Italian Prime Minister wrong about facts of Dicotti case, Maltese goverment says

It said ‘the Italian government clearly bears full responsibility for disembarkation’ of the 171 that were rescued by the Italian coast guard last month

(Photo: Andrea Ferrando/Marine Traffic)
(Photo: Andrea Ferrando/Marine Traffic)

The Maltese government has responded to statements made by Italian Prime Minister Giuseppe Conte regarding Malta’s role in a migration dispute last month.

The case involved 171 migrants who were rescued by the Italian Navy’s vessel the Dicotti as they were headed towards Lampedusa.

Malta has maintained that the boat the migrants were travelling on as it was transitting international waters was monitored by a Maltese patrol boat. Prime Minister Joseph Muscat had said that the vessel had right of passage and did not request help, but rather wanted to continue on its way.

“The Government of Malta makes reference to the inaccurate comments made by Prime Minister Giuseppe Conte in his report on the Diciotti case during the 35th Public Sitting of the Senate held earlier today,” read a statement issued on Wednesday afternoon. 

It reiterated that in the case of the Diciotti, the Italian government “clearly bears full responsibility” for disembarkation in accordance with the respective obligations under international and EU law.
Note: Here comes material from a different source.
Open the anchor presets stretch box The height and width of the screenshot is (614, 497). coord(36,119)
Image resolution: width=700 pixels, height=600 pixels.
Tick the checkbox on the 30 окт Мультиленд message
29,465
“To set the record straight, Malta in no way reneged on its obligations under international law,” it said. “In fact in this case, contrary to what the Italian Prime Minister said, Malta offered its assistance, and it was refused.”

It said that given that contact with the vessel had been made on the high seas, Malta could not intercept the vessel with force but continued to monitor it and fulfill its “duty of care”.
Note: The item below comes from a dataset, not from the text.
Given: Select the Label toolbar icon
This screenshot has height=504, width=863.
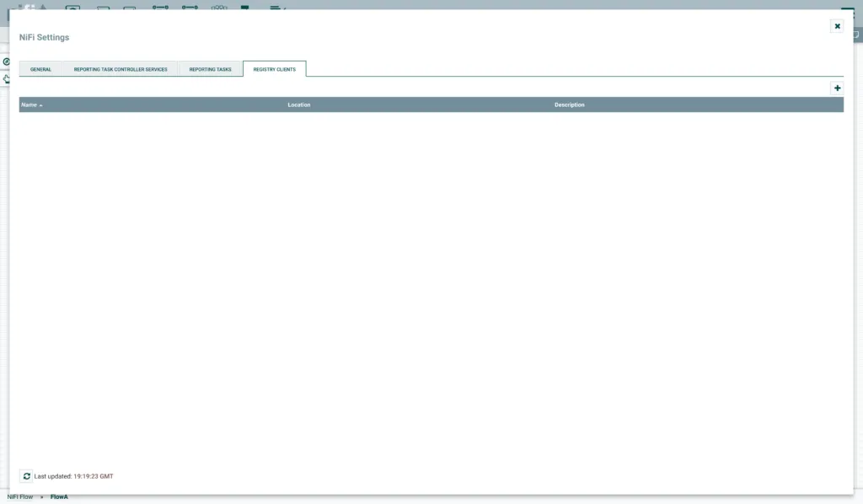Looking at the screenshot, I should [x=275, y=8].
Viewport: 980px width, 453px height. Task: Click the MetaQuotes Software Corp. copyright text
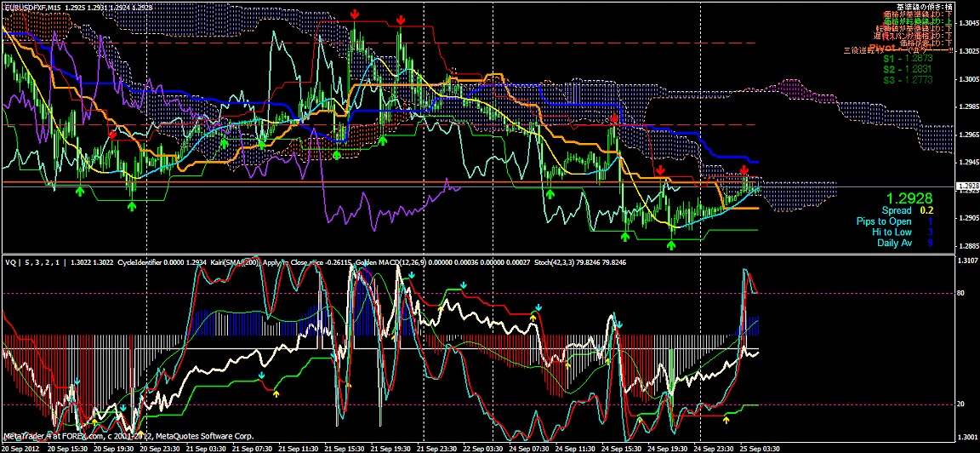click(x=204, y=436)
“The Italian vessel intercepted the boat just outside its territorial seas exercising effective control and jurisdiction and took the migrants on board the coastguard vessels and therefore Italian territory,” the government said.

“Thus, the full obligations incumbent upon Italy under the 1951 Geneva Convention relating to the Status of Refugees (1951 Geneva Convention) and the respective EU legislation. The Common European Asylum System including the Dublin Regulation kicked in at the moment that the rescued persons were taken aboard.”

In case the Italian Government insists in stating that this was a SAR case, any rescues within the Malta’s SRR should be coordinated by the competent authority and disembarkation should take place in the nearest place of safety to the event, in this case Lampedusa. If the Italian Government chooses to designate Lampedusa as not being safe, it must shoulder the burden of providing an alternative.

Malta renews its call for continued international cooperation and a stop to public statements which are false.